Nasza Loteria NaM - pasek na kartach artykułów

Afera gender w Rybniku już na finisz. Radni odrzucili skargę na dyrektorkę przedszkola

Barbara Kubica
ARC
Afera "gender" w Rybniku na finiszu. Dyrekcja, wychowawcy z przedszkola numer 13 w Rybniku-Chwałowicach, mogą w końcu odetchnąć z ulgą. Oficjalnie urwano już praktycznie wszystkie nici, które łączyły placówkę z najgłośniejszą aferą minionego roku, czyli "aferą gender". Radni z Rybnika odrzucili skargę rodziców trójki maluchów z Chwałowic na dyrektorkę placówki.

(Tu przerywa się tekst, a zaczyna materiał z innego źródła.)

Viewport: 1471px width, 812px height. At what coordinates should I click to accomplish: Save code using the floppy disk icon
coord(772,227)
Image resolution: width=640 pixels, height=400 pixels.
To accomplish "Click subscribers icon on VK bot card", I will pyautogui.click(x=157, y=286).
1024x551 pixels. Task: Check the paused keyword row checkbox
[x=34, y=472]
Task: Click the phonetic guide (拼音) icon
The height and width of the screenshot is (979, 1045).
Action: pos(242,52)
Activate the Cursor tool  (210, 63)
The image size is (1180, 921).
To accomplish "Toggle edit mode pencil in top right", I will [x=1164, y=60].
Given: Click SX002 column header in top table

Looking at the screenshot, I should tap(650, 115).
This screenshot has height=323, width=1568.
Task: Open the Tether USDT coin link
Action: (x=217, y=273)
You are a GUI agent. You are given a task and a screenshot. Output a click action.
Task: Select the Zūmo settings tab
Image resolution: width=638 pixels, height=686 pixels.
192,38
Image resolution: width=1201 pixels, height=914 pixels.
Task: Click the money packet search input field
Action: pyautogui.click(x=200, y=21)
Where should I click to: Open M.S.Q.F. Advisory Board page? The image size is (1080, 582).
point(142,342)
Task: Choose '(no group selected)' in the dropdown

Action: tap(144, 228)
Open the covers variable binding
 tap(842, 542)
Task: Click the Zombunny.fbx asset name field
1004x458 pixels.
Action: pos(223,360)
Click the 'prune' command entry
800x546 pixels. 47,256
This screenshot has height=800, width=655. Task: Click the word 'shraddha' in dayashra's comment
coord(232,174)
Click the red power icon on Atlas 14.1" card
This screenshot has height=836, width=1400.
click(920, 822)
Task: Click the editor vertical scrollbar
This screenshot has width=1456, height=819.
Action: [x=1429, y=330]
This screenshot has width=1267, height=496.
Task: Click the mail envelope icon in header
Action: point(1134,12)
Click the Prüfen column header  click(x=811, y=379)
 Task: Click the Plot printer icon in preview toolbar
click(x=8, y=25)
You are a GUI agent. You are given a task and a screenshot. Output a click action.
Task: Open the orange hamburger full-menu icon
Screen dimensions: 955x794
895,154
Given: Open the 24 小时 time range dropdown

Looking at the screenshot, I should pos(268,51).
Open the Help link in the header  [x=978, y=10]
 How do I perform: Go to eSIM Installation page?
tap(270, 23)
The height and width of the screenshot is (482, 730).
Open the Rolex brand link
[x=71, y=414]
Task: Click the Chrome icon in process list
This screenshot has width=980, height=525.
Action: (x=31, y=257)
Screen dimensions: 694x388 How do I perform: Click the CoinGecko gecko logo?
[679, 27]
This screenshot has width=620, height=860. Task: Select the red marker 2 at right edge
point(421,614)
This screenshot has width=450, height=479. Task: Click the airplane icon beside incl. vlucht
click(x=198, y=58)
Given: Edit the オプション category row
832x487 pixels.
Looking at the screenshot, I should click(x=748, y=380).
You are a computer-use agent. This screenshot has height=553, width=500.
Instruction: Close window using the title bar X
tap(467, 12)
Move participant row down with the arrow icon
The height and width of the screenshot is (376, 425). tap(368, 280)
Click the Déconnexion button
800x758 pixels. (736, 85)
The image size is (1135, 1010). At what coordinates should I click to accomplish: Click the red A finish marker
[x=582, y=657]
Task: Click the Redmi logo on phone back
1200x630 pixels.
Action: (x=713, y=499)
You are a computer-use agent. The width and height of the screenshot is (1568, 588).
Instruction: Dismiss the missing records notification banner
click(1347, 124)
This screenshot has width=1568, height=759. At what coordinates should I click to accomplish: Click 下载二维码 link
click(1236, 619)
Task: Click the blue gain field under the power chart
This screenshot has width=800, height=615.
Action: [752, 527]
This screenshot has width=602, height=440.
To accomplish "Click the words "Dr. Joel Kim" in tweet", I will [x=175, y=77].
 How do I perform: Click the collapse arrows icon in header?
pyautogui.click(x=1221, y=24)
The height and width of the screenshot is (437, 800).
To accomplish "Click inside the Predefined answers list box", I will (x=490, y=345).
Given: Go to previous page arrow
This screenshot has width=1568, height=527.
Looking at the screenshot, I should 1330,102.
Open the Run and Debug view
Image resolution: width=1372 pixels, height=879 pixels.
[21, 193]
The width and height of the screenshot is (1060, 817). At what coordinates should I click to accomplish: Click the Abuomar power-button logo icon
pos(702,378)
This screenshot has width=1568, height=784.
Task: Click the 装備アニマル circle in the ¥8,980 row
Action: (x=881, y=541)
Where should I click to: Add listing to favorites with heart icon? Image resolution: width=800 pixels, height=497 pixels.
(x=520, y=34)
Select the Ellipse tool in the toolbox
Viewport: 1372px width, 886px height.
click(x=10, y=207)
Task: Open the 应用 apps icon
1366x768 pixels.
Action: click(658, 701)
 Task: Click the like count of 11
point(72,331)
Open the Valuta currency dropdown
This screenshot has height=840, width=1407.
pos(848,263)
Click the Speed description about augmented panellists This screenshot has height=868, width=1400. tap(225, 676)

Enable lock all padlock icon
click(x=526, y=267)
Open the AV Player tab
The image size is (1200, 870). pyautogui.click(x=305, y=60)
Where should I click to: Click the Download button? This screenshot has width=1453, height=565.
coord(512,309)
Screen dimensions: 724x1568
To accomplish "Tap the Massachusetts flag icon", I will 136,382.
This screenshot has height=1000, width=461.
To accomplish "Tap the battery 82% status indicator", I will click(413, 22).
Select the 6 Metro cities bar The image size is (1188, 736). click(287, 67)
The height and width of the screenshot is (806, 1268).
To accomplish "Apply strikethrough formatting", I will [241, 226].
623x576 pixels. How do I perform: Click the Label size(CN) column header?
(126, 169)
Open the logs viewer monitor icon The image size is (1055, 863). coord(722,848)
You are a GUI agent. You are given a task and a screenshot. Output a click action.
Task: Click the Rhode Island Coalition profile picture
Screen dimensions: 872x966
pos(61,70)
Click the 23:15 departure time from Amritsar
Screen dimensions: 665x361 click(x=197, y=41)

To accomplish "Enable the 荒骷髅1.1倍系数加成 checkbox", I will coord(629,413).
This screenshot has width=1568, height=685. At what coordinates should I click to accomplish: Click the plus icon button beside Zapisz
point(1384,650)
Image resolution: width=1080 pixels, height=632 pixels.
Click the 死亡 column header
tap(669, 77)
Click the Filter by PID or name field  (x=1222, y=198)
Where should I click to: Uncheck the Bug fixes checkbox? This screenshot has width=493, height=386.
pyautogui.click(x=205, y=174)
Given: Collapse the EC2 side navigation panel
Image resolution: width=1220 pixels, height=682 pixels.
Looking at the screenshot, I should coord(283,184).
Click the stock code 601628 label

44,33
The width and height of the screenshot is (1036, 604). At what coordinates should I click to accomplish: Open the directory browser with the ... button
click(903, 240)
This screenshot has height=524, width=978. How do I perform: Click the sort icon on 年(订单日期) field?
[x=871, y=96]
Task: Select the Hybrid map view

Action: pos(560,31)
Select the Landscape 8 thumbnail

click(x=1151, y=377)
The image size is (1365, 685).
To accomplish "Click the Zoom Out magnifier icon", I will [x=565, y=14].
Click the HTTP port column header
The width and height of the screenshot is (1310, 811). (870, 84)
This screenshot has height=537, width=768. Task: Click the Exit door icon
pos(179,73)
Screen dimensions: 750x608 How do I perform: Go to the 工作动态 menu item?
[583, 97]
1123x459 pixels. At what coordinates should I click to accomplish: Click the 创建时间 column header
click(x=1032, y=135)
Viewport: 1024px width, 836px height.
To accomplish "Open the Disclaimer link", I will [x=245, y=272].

Afera gender w Rybniku zakończona. Radni odrzucili skargę

Aferę "gender" w Rybniku, o której głośno było w całym kraju można już uznać za zakończoną. Ostatnim jej etapem było odrzucenie przez radnych skargi na dyrektorkę przedszkola numer 13 w Rybniku. Chodziło nie tyle o złowrogą ideologię "gender", ale o to, iż kiedy rodzice zażądali przeniesienia swoich pociech do innej grupy, wówczas ze względu na brak wolnych miejsc, zawisła nad nimi groźba przepisania dzieci do innego przedszkola. I właśnie na tę decyzję pani dyrektor o rozwiązaniu umowy na opiekę nad maluchami, skarżyli się rodzice. - Większość radnych stwierdziła, że skarga jest bezzasadna. Za głosowało 18 radnych, 4 było przeciwko, dwóch wstrzymało się od głosu. Mam nadzieję, że ta uchwała odrzucona najpierw przez komisję rewizyjną, a potem całą radę, raz na zawsze utnie wszelkie dyskusje na ten temat - mówi Andrzej Wojaczek, przewodniczący rady miasta w Rybniku.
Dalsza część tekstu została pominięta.